■ **Your instructions**: Rewrite the lines from the one containing "Select the Terra black finish cell" through the one containing "coord(218,399)", keeping every line, requests included. Scale each coordinate in the answers by 1.75, rounding to whole numbers with halves going up.

■ **Data**:
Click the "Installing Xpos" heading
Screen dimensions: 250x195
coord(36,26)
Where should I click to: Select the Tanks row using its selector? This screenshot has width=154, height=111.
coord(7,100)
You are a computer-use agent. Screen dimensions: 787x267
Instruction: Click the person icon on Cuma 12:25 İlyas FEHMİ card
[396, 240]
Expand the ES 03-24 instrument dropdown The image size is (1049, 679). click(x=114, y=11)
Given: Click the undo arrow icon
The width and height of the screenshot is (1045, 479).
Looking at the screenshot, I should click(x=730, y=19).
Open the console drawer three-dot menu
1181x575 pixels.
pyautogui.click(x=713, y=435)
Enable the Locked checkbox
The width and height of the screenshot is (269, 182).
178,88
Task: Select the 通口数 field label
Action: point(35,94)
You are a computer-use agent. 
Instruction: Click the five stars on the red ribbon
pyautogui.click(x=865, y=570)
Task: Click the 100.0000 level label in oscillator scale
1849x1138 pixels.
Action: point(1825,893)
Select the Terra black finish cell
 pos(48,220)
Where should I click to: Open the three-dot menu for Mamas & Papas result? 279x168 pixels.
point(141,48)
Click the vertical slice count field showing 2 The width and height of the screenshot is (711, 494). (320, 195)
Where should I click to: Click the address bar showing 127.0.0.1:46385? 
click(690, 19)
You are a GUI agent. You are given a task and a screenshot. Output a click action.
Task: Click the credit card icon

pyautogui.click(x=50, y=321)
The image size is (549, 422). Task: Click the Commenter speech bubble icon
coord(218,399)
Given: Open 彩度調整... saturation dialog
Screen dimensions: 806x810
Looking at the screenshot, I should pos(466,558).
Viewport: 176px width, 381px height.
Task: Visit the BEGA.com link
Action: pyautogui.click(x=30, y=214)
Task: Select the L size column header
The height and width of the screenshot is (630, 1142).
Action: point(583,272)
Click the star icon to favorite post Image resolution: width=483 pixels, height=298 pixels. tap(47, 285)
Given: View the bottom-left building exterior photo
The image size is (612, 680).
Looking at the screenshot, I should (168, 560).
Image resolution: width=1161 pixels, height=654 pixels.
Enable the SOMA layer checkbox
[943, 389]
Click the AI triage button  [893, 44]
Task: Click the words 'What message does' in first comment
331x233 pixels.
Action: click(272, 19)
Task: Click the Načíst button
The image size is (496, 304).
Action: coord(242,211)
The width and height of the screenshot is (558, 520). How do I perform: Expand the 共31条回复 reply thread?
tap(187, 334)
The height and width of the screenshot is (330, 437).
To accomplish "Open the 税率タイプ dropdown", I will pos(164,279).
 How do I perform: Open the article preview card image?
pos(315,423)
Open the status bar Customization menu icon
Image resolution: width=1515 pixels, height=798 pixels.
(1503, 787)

■ **Full solution**:
Select the Terra black finish cell
 pos(84,385)
Where should I click to: Open the three-dot menu for Mamas & Papas result? 279x168 pixels.
point(247,84)
Click the vertical slice count field showing 2 The width and height of the screenshot is (711, 494). (560, 341)
Where should I click to: Click the address bar showing 127.0.0.1:46385? 
click(1208, 33)
You are a GUI agent. You are given a task and a screenshot. Output a click action.
Task: Click the credit card icon

pyautogui.click(x=88, y=562)
The image size is (549, 422). Task: Click the Commenter speech bubble icon
coord(382,698)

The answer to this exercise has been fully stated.